Долго они сидели молча.
— Ага, вот он, — шепнул Пьер, внимательно смотревший вверх по реке, туда, где она огибала остров.
По течению скользило каноэ, то с правого борта, то с левого поблескивало весло. Двое — на корме мужчина, на носу женщина — гребли, мерно раскачиваясь в такт взмахам весел. Миссис Сейзер не обращала внимания на женщину, пока они не подплыли совсем близко и уже нельзя было не заметить ее своеобразной красоты. Куртка из лосиной шкуры, причудливо расшитая бисером, подчеркивала линии ее стройной фигуры, живописно повязанный яркий шелковый платок наполовину скрывал густые иссиня-черные волосы. Но мельком взглянув на лицо этой женщины, словно отлитое из красноватой бронзы, миссис Сейзер уже не могла оторваться от него. Огромные черные, чуть раскосые глаза смотрели прямо и пристально из-под тонко очерченных, красиво изогнутых бровей. Хотя скулы заметно выступали, щеки все же мягко круглились, в складке тонких губ была и сила и нежность. Что-то в этом лице говорило о древней монгольской крови, словно спустя много веков в нем проступили черты забытых предков. Это впечатление усиливал и нос с горбинкой, с тонкими подвижными ноздрями, и то дикое, орлиное, что чувствовалось не только в лице, но во всем облике этой женщины. Это был татарский тип, облагороженный до степени идеала, — счастливо то индейское племя, которое раз в двадцать поколений порождает такую совершенную красоту!
Широкими, сильными взмахами весел гребцы круто повернули легкую лодку, поставили ее поперек течения и мягко пристали к берегу. Еще мгновение — и женщина уже стояла на краю откоса и, перехватывая руками веревку, тащила наверх четверть туши только что убитого лося. Затем к ней присоединился мужчина, и вдвоем быстрыми, сильными рывками, они втянули каноэ на откос. Собаки вились вокруг, скуля и повизгивая; женщина наклонилась приласкать их, и тут взгляд мужчины упал на миссис Сейзер, стоявшую невдалеке. Он посмотрел, бессознательно провел рукой по глазам, словно не веря им, и снова посмотрел.
— Карен, — сказал он просто, подойдя к ней и протягивая руку. — Сперва я решил, что вы мне померещились. Этой весной я одно время страдал снежной слепотой, и с тех пор глаза иногда шутят со мной такие шутки.

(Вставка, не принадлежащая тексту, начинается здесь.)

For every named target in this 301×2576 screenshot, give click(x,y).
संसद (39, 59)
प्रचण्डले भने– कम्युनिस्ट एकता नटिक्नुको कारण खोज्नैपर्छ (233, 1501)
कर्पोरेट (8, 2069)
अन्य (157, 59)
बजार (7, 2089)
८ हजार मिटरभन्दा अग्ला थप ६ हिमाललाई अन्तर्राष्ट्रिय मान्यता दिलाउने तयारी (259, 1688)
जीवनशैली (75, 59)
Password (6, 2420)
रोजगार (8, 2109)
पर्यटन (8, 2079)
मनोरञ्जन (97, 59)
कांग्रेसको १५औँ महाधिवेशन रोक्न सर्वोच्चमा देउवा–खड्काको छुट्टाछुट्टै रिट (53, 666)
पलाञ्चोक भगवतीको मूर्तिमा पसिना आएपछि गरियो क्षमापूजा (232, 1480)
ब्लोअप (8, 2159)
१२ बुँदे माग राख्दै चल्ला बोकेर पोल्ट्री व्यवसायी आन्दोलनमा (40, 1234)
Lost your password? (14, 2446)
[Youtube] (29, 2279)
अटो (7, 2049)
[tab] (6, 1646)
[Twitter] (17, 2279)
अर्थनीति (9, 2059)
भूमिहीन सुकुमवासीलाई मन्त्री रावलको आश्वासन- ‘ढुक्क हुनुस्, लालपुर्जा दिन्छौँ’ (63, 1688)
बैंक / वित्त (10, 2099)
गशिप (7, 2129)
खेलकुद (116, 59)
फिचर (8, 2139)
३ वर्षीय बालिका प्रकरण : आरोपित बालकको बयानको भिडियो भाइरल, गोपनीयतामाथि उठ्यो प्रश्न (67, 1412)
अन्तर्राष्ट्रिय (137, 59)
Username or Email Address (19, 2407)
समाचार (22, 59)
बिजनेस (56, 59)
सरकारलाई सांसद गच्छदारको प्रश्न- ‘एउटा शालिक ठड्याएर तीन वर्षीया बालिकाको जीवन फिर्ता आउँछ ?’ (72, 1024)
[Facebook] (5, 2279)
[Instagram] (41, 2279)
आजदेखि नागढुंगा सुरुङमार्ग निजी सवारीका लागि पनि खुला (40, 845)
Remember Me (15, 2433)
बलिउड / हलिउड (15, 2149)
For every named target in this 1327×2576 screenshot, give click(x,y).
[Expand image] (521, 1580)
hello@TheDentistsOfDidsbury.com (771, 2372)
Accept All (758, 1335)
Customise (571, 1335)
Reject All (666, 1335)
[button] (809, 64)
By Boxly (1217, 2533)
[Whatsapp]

Румянец миссис Сейзер стал еще ярче, и ее сердце больно сжалось, она была готова ко всему, только не к этой бесстрастно протянутой руке, но она овладела собой и крепко пожала его руку.
— Вы же знаете, Дэйв, я часто грозилась приехать и уже давно приехала бы, но... но...
— Но я не звал, — засмеялся Дэвид Пэйн и посмотрел вслед индианке, скрывшейся в хижине.
— Нет, я понимаю, Дэйв... на вашем месте я, наверно, поступила бы так же. Но, видите, я здесь.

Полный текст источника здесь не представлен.